La voz de las urnas

La ciudadanía castigó al presidente Andrés Manuel López Obrador el 6 de junio y le retiró la mayoría calificada en el Congreso como una forma de moderar sus ímpetus reformistas. Sin embargo, con más de la mitad del arco parlamentario a su favor, podrá continuar las políticas menos radicales de la Cuarta Transformación planteadas al principio de su gobierno. Las alianzas, campañas y manifiestos tendentes a conformar una Cámara de Diputados dominada por las oposiciones para restarle poder el ejecutivo, no tuvieron eco suficiente. Vencidos individualmente en 2018 de forma abrumadora, en esta elección el PRI, PAN y PRD sumaron fuerzas contra Morena y AMLO bajo el paraguas de la coalición Va por México, sin lograr su objetivo. La derrota profundiza la crisis de esos partidos, los cuales han perdido identidad y respaldo en las urnas.

Ganar 11 de 15 gubernaturas (las restantes serán: dos para el PAN, una para Movimiento Ciudadano y una para la alianza Verde-PT) aumentará la fuerza territorial del presidente, pues el número de entidades bajo el control de Morena se elevará a 18, incluido Morelos. De no haber sido por la coalición de azules, rojos y amarillos, el partido guinda habría obtenido más estados; así lo proyectaban las encuestas antes de Va por México. El PRI es el gran perdedor. Junto con el PRD, casi desaparece. En Nuevo León, Movimiento Ciudadano dio un salto cualitativo y se afianzó en Jalisco.
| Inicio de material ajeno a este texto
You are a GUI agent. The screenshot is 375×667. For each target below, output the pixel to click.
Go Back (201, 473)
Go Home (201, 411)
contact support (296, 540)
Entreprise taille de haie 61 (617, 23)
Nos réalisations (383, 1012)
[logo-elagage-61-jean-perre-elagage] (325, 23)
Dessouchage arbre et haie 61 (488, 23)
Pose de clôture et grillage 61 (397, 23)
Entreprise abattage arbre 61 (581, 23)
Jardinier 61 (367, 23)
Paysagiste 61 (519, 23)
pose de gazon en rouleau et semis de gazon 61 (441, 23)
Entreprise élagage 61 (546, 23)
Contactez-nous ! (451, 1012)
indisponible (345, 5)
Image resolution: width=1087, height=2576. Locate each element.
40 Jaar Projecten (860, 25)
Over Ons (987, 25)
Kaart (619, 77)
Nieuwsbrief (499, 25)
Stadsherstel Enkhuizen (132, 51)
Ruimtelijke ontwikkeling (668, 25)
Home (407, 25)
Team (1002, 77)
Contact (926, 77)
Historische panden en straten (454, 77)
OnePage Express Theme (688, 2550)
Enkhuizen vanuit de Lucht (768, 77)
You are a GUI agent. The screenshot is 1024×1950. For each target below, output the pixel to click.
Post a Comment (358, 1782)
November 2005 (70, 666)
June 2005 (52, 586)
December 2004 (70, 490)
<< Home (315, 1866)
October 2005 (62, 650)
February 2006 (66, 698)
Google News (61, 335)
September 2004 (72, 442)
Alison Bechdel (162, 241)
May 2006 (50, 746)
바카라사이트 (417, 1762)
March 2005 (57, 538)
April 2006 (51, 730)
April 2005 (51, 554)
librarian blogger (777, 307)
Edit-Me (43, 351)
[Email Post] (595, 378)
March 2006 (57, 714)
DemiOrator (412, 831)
Como en cada elección, máxime en procesos con las características del presente, en el cual se votaba por la continuidad del proyecto de la 4T o el regreso del modelo neoliberal, el resultado provocó entusiasmo y decepción, según el bando. La confrontación fue esta vez entre dos grandes bloques, reflejo de la polarización política: el encabezado por Morena y el de los otrora antagónicos PRI, PAN y PRD. El mensaje de la tríada, cuya coalición Va por México alentaron empresarios, intelectuales, medios de comunicación y otros agentes, fue desde un principio derrotista: «separados no podemos». Así lo entendieron los votantes, quienes dieron la espalda a siglas desgastadas, sin pro-puestas ni memoria. Verlos juntos en las boletas se tomó como un agravio.

En democracia las mayorías mandan y el 6 de junio decidieron darle un voto de confianza al presidente López Obrador, cuyo activismo y popularidad favorecieron a los candidatos de su partido, sobre todo en los estados. En dos años y medio de gobierno incompetente, absolutista y contradictorio, ni las oposiciones ni los sectores dedicados a denunciar e incluso a exagerar los errores de la administración, no fueron capaces de proponer una agenda atractiva y creíble a los electores. Tampoco generaron liderazgos políticos; al contrario, cobijaron a quienes eran probadamente venales.

El fracaso de los partidos tradicionales es extensión de la derrota de 2018, pero además la profundiza. López Obrador es un presidente fuerte, mas no debería abusar de sus facultades ni intervenir en los demás poderes, para diferenciarse de sus predecesores —señaladamente Salinas de Gortari—, pero lo hace sin rubor. Quizá por el pasado caudillista de México, por la falta de madurez democrática y porque la mayoría todavía lo apoya. A partir de Salinas, los mandatarios cargaron con el estigma de la ilegitimidad —Fox no, pero en poco tiempo dilapidó su capital político— y cedieron ante las elites y los grupos de presión para poder gobernar. AMLO rompió con ese pasado, pero pretende llevar a otro igual o peor. ¿Cómo impedirlo? Con ciudadanía y oposiciones fuertes cuyos intereses nunca estén por encima del país.